Das Geld, so haben taz-Recherchen ergeben, wurde in die Beschaffung von Filmkopien gesteckt und auf diese Art gewaschen. Filme wie „Die Farbe des Geldes“, „Goldfinger“ oder auch der bekannte Aufklärungsfilm „Geld oder Liebe“ mit Mike Krüger und Thomas Gottschalk sollen auf diesem Wege finanziert worden sein.

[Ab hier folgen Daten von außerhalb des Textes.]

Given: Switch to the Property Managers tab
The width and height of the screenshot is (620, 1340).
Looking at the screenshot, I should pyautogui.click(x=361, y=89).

Die Geldwäsche funktionierte auf die denkbar einfachste Weise: Offiziell wurden die Zuwendungen als Preise „für das herausragende Jahresfilmprogramm“ deklariert. Kanther war sich nicht zu schade, dafür gar Urkunden drucken zu lassen, die den Anschein erweckten, ein gewisser „Auswahlausschuss für Filmförderung“ habe das 3001 aufgrund seines Programmes erwählt. Gipfel der Perfidie: Es wurden gar Filme ins Programm eingeschleust, deren Regisseure längst tot sind. Chaplin, Hitchcock, John Ford: Ihr Name wurde durch so genannte Retrospektiven – getarnt als „filmische Vermächtnisse“ – in den Sumpf gezerrt.

Gegenüber der Öffentlichkeit gibt sich das Hamburger Kino nun als getäuschtes Opfer und rückhaltloser Aufklärer. Das 3001 verlangt von Kanther jetzt gar „Ausgleichszahlungen für Kulturförderung“ und schreibt in einer Pressemitteilung: „Sie können uns das Geld auch überweisen. Wir erleichtern Ihnen Ihre Tätigkeit damit enorm, weil Sie auf die Koffer/Plastiktüten-Variante verzichten können.“ Der Geschäftsführer des 3001-Kinos, Rainer Krisp, war gestern nicht für eine Stellungnahme zu erreichen. Er soll sich nach Rotterdam abgesetzt haben. Es wird vermutet, dass er dort „neue, interessante Filme auftun“ wolle. Wir wissen Bescheid.

Insider befürchten nun einen allgemeinen Ansehensverlust der Filmtheater-Branche. Schon jetzt höre man von KundInnen: „Es sind doch alle Kinos gleich. Es geht doch allen nur um Filme.“ Eine bedrohliche Entwicklung.